大部分你寫的程序會其他人修改,註釋便於理解代碼。註釋最好包含如下:

  • The purpose of the code (目的,為瞭解決什麼問題)
  • An overview of the processing involved (框架結構)
  • Anything strange your program does and why it does it 3 (bug和解決)

After the comments, the next line says

.section .data

Anything starting with a period isn’t directly translated into a machine instruction. Instead, it’s an instruction to the assembler itself.These are called assembler directives or pseudo-operations because they are handled by the assembler and are not actually run by the computer. The .section command breaks your program up into sections. This command starts the data section, where you list any memory storage you will need for data. Our program doesn’t use any, so we don’t need the section. It’s just here for completeness. Almost every program you write in the future will have data.
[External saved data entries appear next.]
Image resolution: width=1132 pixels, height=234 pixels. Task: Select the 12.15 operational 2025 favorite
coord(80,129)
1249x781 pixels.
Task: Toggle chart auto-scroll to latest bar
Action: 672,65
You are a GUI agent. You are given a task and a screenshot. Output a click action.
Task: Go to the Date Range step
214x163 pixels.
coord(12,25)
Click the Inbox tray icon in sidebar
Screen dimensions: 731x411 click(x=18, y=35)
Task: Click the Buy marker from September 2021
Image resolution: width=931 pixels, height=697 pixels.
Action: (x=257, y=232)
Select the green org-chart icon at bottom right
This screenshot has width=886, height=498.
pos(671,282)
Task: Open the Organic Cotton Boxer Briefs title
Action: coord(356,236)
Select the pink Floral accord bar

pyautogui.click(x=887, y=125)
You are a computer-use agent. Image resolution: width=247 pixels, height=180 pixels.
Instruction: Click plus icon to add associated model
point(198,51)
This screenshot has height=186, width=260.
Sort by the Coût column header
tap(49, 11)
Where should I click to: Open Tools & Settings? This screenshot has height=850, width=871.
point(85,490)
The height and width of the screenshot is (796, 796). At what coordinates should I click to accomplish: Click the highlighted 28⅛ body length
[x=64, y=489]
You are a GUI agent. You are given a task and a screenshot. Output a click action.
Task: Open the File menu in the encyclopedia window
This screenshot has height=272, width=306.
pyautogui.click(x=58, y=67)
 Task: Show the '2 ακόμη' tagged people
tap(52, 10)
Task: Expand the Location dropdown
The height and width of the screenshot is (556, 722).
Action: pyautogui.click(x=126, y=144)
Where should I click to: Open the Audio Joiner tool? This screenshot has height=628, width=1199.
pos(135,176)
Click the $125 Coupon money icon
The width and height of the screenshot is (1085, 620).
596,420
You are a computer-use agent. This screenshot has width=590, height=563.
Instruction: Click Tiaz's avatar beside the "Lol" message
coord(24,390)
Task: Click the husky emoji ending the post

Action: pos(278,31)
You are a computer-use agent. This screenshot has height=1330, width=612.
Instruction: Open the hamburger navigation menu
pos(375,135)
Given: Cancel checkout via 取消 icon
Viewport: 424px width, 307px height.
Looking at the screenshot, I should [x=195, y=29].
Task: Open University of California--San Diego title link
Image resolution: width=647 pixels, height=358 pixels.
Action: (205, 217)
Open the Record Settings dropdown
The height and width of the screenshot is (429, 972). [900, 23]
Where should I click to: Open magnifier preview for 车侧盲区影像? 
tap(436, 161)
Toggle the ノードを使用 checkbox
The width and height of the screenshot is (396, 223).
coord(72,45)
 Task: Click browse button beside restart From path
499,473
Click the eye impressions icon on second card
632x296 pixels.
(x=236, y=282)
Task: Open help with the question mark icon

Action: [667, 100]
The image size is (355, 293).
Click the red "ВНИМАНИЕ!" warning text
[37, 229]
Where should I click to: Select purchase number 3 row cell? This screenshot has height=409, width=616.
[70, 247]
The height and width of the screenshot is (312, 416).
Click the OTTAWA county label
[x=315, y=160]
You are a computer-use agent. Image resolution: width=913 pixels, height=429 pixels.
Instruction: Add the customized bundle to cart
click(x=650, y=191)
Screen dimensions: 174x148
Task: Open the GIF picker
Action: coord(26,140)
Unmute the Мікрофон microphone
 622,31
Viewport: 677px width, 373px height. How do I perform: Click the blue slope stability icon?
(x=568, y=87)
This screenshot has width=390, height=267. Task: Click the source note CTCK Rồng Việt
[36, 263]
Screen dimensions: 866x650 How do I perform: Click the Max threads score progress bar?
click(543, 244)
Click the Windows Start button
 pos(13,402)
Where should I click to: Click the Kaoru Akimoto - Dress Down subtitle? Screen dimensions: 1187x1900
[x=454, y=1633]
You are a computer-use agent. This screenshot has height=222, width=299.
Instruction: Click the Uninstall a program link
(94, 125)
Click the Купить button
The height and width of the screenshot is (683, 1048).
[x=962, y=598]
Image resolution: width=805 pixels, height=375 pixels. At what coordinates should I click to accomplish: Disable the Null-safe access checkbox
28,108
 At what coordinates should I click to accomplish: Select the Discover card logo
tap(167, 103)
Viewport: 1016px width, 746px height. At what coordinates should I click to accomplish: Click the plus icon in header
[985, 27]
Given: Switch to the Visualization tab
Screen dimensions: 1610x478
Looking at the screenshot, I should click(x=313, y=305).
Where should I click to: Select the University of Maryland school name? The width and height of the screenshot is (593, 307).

以.開頭的叫偽指令或者彙編指示器,偽指令是為了指導彙編器,彙編器會處理這些指令,而不會直接被翻譯成機器代碼。比如,.section將程序分割成多個section...

.section .text

which starts the text section. The text section of a program is where the program instructions live.

.globl _start

This instructs the assembler that _start is important to remember. _start is a symbol, which means that it is going to be replaced by something else either during assembly or linking. Symbols are generally used to mark locations of programs or data, so you can refer to them by name instead of by their location number. Imagine if you had to refer to every memory location by it’s address. First of all, it would be very confusing because you would have to memorize or look up the numeric memory address of every piece of code or data. In addition, every time you had to insert a piece of data or code you would have to change all the addresses in your program! Symbols are used so that the assembler and linker can take care of keeping track of addresses, and you can concentrate on writing your program.

.globl means that the assembler shouldn’t discard this symbol after assembly, because the linker will need it. _start is a special symbol that always needs to be marked with .globl because it marks the location of the start of the program. Without marking this location in this way, when the computer loads your program it won’t know where to begin running your program.